Why and When Is Electrophilicity Minimized? New Theorems and Guiding Rules

We investigate the physical basis, validity, and limitations of the minimum electrophilicity principle, MEP, which postulates that the sum of the electrophilicity indices, Sigma omega, of the reaction products will be smaller than that of the reactants, Delta omega < 0. We present a much-improved understanding of the conditions for minimizing electrophilicity indices. Two indices, omega(1) = (I + A)(2)/ 8 (I - A) and omega(2) = I.A/ (I - A), are discussed, using ionization energies, I, and electron affinities, A, obtained from either ground-state (GS) or valence-state (VS) energies.

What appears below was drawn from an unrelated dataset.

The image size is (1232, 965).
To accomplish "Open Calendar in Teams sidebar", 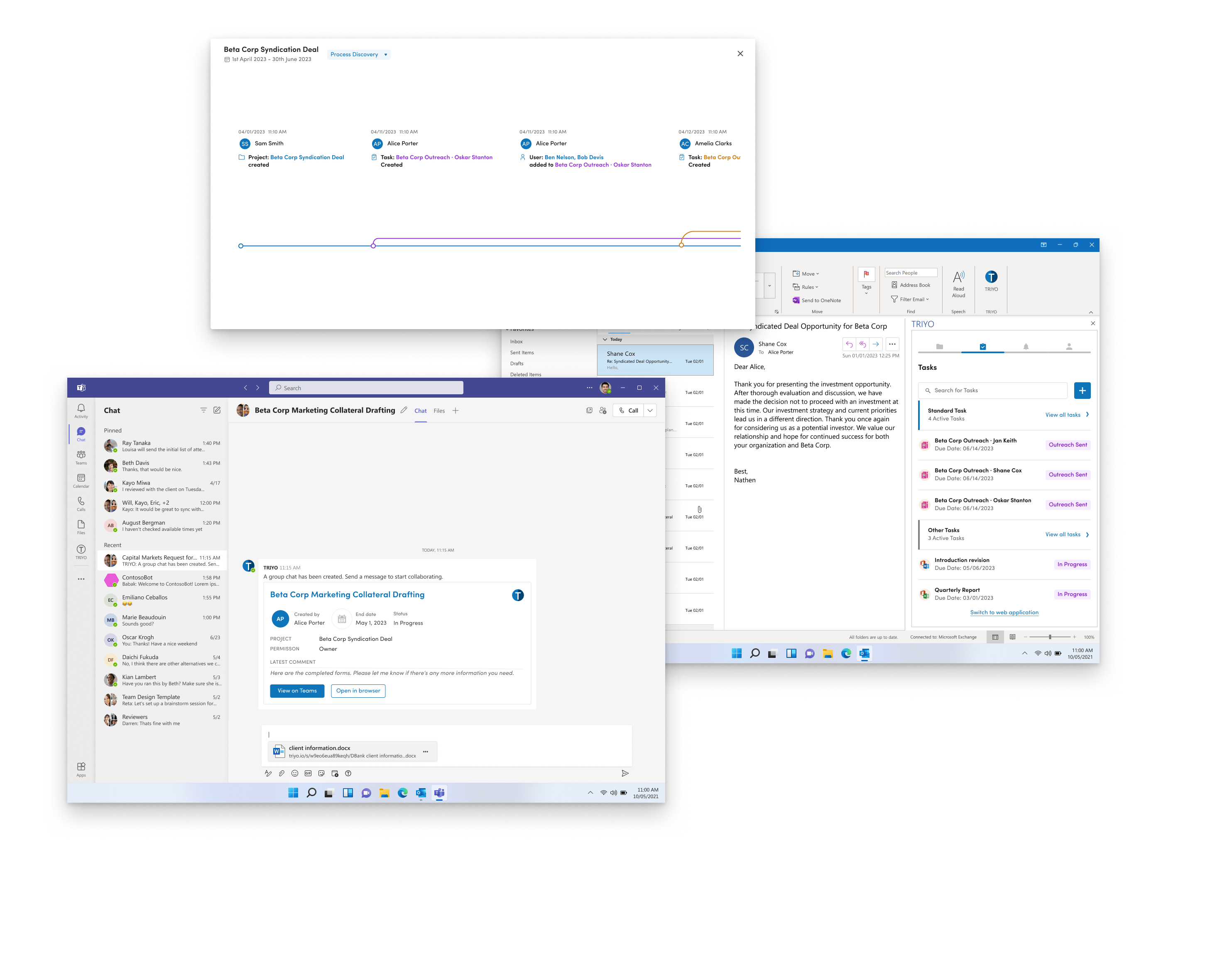I will coord(81,480).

The performances of omega(1 )and omega(2) are compared for a wide range of chemical species from diatomic molecules, through large clusters to liquid water and solid crystals. New analytical arguments in support of MEP are found. Two new theorems are proved, and three new rules rationalize the changes Delta omega(1) and Delta omega(2) in association reactions, X + Y -> XY. They explain why MEP is much more successful as a guiding rule than the maximum hardness postulate in such reactions. On the other hand, they also identify the increased electron affinity of the product as the reason for the rare but highly significant failures of MEP, e.g., in B-2, C-2, Si-2, and CN. As a rule, electrophilicity is minimized in association reactions. However, both omega(1 )and omega(2) are increased if the bond dissociation energy D(XY-) is larger than D(XY), which is equivalent to an increased product electron affinity. The large positive changes Delta omega(1) and Delta omega(2) in 2C -> C-2 exhibit a strong contrast to MEP. The changes in electrophilicity indices may help gain insights into the versatility of the chemistries of carbon and other elements. Solid-state double-exchange reactions are correctly assessed by Kaya's composite descriptor, somewhat less by omega(2), but not at all by omega(1). A wide class of failures of MEP is found as sizedriven electrophilicity maximization, Delta omega > 0, e.g., in fullerenes, large metal clusters, and liquid water. Many electrophiles, especially superelectrophiles, show significantly larger electrophilicity indices than the largest index of their isolated atoms. The changes Delta omega(1) and Delta omega(2) provide important information on the reactivities of chemical systems; however, it appears that the minimum electrophilicity postulate cannot serve as a basis for a theory.